D. FLOODS DESTROY the AGENCY and WREAK HAVOC on the RESERVATION

The same floods which doomed Fort Ter-Waw destroyed the agency at Wau-Kell. The floods which ravaged the lower Klamath in late December 1861 and January 1862 swept across the flats, wrecking buildings, fences, and storehouses, and left an estimated 2,000 Indians destitute. Superintendent Hanson, who had replaced McDuffie, wired the Commissioner of Indian Affairs on January 5, "The cries of over two thousand Indians now in a state of starvation . . . will reach the ears of the authorities in Washington." [23]

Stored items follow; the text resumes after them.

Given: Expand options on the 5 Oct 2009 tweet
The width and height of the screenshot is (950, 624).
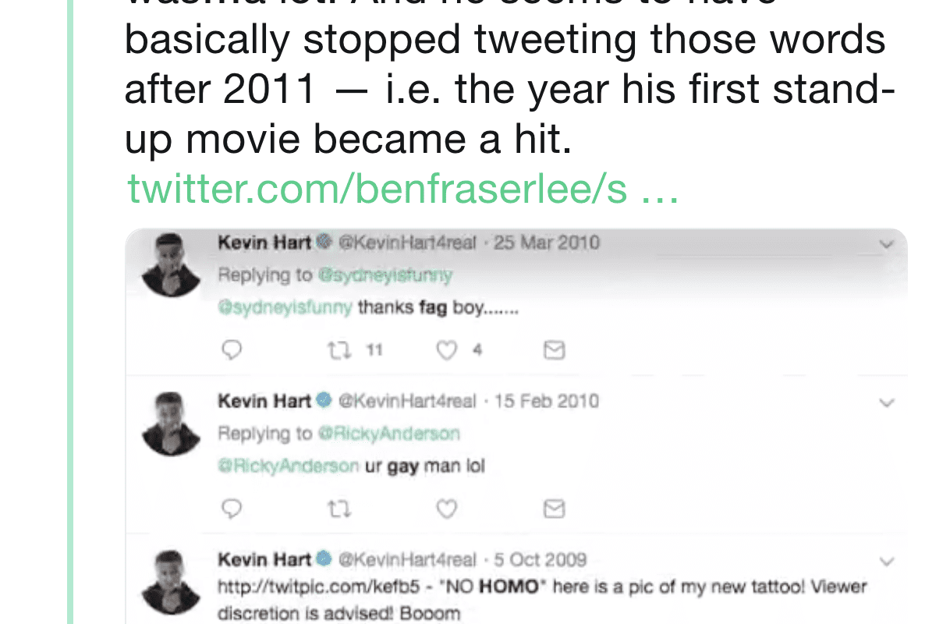Looking at the screenshot, I should click(886, 561).
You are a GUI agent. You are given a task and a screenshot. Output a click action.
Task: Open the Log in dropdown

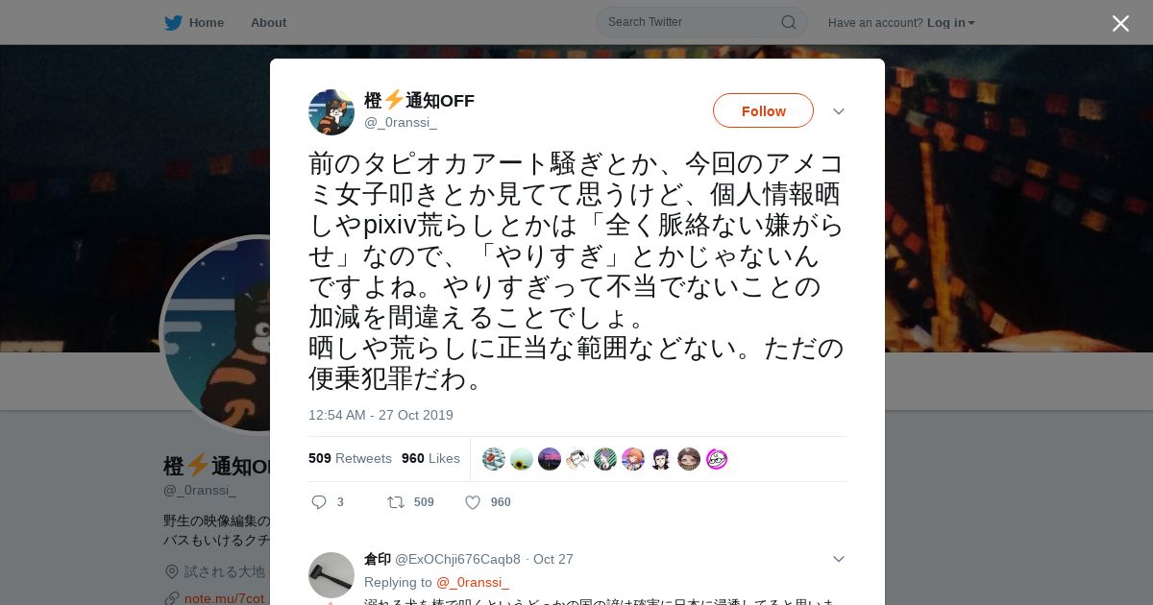[951, 22]
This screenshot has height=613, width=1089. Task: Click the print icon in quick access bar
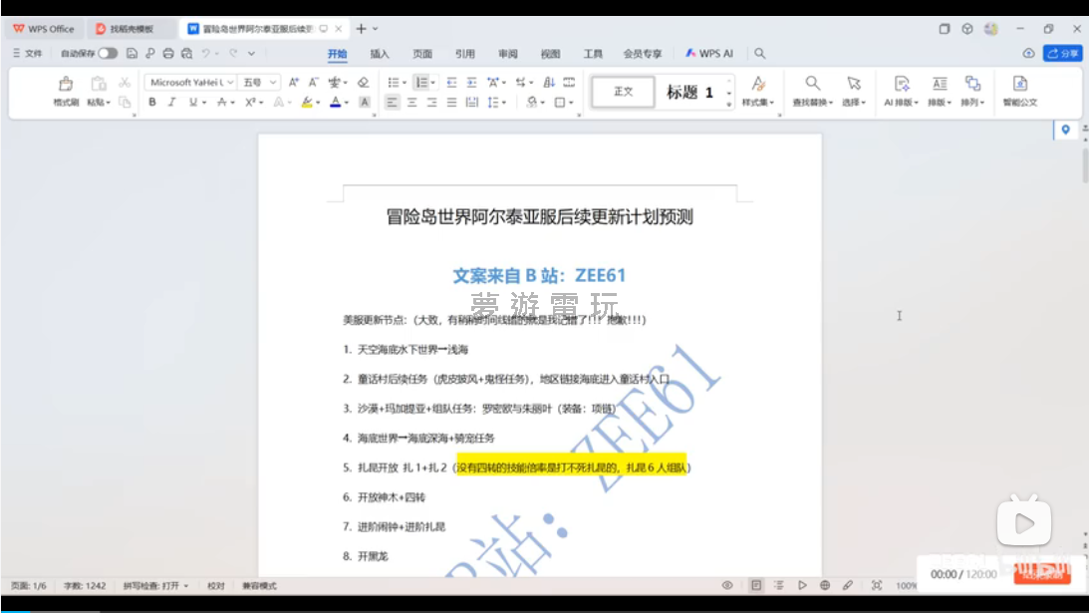click(x=167, y=54)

Superintendent Hanson in mid-January visited the flood stricken Reservation. He found the farm "fields of bare cobble stone, on one side, and Sand, 3 feet deep on the other, which had taken the place of nearly every acre of arable land on the Reservation." The floods, he wailed, had destroyed the plan to establish on the Klamath agricultural communes capable of sustaining in peace and prosperity all the Indians of northwest California.

On the flats "every panel of fencing, every Indian village, and every government building (over 30), except a barn," had been swept away. This included the mill, along with crops stored in granaries and all government stores. Gone were the farming and blacksmith tools, swine, poultry, and most of the cattle, "all swept into the Pacific."

Questioning the oldest Yurok Hanson learned that this was the worst flood in their memories. [24]

A soldier-diarist visiting Wau-Kell in March recorded, "Little is left of what was once the beautiful residence of the U. S. agent." All that remained of the agency was "a lone white cottage-like looking building, a barn & what was once a mill standing in the midst of a barren sandy bar." [25]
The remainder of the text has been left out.